Thanks, liked the previous post and the links. Also looked up a pic of my trail saddle, and Abetta. Seems the rear rings are more D shaped than I thought, but very large. 

Very hesitant to post this pic as I am too heavy even without 4 layers of heavy winter clothing, and Elwood is quite upside down. But in the interest of the discussion I will post it. Note I am using a very wide cinch.











PS to Rain Shadow: 

You might try starting on the back ring of the 3-way front fixture, then you could still tie off on the front one, keeping the knot more forward, away from your leg.


----------



## Rain Shadow (May 1, 2014)

Aandankev: Your weight is find and you have a beautiful horse. I love Appy's. But in your picture, even your front D-ring looks further back then then even the back one on my King. Though that just be because Star has such a long back, everything looks funky on her. 
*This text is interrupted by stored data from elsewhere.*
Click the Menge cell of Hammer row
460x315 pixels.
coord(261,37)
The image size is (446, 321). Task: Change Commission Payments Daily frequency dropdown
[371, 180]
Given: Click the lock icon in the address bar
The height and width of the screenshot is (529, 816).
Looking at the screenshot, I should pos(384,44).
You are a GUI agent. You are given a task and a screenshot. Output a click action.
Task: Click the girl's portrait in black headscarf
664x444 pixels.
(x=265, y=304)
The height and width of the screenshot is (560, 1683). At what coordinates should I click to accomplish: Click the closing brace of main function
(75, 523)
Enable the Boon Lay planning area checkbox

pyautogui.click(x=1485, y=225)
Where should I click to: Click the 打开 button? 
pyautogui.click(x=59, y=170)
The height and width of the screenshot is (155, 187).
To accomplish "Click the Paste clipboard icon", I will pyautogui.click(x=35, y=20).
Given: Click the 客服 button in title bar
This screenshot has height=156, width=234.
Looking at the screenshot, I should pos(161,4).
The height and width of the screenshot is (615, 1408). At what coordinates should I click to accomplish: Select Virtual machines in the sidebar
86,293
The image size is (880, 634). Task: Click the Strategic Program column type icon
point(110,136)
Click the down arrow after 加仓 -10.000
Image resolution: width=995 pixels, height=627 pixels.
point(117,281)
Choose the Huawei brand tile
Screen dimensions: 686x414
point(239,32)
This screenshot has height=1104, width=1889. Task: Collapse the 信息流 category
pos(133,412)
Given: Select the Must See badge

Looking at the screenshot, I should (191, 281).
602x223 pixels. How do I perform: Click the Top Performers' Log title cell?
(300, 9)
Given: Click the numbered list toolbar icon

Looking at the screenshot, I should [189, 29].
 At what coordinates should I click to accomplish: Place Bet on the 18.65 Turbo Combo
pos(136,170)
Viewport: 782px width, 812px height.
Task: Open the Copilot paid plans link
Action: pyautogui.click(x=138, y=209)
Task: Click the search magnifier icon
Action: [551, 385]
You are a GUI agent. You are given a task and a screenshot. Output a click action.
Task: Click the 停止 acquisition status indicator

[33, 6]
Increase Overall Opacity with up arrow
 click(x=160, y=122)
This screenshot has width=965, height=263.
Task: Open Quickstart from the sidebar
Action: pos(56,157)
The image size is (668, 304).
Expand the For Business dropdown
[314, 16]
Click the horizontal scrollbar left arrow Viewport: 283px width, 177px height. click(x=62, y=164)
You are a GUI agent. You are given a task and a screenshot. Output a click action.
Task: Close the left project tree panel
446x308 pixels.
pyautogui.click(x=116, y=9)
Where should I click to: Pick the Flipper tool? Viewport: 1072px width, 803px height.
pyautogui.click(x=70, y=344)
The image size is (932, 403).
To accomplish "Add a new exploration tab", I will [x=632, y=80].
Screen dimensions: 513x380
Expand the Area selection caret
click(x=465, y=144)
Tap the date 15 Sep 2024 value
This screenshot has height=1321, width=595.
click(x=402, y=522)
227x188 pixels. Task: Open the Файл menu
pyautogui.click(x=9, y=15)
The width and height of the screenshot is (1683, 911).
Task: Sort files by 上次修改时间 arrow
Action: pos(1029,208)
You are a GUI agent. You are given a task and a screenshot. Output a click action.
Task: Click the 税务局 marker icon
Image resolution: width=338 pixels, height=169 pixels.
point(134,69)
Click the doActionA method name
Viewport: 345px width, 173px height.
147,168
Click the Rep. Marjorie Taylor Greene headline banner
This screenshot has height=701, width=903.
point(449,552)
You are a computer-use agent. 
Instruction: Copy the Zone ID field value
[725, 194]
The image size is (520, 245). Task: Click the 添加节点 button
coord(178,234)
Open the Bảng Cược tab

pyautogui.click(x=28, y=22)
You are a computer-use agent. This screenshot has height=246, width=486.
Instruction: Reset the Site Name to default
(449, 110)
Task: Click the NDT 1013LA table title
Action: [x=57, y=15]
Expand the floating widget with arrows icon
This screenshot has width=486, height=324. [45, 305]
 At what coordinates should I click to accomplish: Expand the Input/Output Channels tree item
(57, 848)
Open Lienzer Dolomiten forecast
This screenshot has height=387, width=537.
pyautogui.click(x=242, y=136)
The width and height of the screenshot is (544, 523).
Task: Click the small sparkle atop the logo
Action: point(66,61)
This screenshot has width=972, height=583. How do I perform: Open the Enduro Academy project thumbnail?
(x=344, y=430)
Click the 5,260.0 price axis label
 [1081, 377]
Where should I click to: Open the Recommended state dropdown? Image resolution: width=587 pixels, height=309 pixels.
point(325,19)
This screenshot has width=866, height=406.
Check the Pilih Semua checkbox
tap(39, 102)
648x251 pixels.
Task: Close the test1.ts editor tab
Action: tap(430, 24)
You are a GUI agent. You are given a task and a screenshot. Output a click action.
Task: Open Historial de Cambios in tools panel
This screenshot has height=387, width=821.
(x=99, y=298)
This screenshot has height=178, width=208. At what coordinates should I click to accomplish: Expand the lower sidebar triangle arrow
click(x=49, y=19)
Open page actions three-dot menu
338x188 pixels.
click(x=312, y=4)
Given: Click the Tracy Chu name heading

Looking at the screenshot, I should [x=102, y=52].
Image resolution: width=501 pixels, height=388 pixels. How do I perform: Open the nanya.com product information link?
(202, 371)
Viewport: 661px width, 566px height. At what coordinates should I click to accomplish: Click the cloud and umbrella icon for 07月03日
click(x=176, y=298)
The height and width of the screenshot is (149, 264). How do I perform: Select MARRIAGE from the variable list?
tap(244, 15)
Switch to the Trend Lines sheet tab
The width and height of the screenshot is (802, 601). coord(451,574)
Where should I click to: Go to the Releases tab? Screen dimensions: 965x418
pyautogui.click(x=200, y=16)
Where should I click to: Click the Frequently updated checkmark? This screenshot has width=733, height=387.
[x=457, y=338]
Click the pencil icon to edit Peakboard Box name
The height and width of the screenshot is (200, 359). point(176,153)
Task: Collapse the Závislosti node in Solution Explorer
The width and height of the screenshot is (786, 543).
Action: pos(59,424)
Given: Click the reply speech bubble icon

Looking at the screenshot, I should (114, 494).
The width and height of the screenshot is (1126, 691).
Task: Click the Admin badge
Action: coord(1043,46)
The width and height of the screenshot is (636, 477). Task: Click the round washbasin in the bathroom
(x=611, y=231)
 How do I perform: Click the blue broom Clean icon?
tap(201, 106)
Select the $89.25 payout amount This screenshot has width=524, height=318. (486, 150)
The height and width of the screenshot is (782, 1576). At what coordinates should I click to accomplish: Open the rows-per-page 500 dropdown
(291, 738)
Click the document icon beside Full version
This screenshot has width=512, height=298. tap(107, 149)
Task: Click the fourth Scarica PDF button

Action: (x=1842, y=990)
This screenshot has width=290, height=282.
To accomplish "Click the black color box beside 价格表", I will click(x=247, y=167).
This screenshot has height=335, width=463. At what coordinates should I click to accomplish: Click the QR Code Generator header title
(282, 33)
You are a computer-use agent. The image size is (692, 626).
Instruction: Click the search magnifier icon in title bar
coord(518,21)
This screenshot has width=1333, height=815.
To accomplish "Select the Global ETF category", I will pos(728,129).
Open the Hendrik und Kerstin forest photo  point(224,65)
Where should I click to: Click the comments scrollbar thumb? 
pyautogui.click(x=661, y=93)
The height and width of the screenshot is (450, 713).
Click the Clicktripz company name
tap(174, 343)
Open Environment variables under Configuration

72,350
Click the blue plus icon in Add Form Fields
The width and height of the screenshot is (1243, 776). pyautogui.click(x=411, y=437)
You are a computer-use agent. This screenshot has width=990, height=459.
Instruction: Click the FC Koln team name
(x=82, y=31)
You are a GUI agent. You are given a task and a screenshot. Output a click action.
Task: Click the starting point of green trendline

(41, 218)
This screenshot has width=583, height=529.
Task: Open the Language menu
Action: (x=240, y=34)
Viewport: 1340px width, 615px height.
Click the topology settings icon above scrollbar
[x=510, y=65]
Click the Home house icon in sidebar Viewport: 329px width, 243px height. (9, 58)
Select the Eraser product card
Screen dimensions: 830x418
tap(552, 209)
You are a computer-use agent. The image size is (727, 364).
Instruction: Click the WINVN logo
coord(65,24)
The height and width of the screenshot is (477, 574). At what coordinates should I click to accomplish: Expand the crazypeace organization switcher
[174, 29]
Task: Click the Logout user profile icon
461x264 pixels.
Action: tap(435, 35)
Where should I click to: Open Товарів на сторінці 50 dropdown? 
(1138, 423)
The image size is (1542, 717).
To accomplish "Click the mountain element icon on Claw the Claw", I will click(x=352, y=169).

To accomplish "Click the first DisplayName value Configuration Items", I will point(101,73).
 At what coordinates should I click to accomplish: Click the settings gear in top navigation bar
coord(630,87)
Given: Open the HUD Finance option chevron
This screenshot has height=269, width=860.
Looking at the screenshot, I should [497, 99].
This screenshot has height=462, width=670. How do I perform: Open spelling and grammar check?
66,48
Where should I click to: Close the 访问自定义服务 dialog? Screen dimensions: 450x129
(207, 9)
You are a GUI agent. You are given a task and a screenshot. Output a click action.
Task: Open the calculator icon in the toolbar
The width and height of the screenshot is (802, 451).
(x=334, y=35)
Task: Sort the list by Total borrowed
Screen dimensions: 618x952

So if I'm understanding this right, the very last D is for the rear cinch, and the two front ones are just to change the ringing? Correct?


----------



## DreaMy (Jul 1, 2014)

Yep first two are the regular cinch and can be used separate or together and the one in the very back behind the fender is for a back cinch


----------



## Rain Shadow (May 1, 2014)

After my crappy day today, (broke up with boyfriend and my barn cat died) my grandfather took me tack shopping and bought me my own King Saddle! One that actually fits me! Its identical to his, except for being a smaller seat. 

Here it is! If full rigging. Might move it back some. What do you guys think? Still just to change rigging?


----------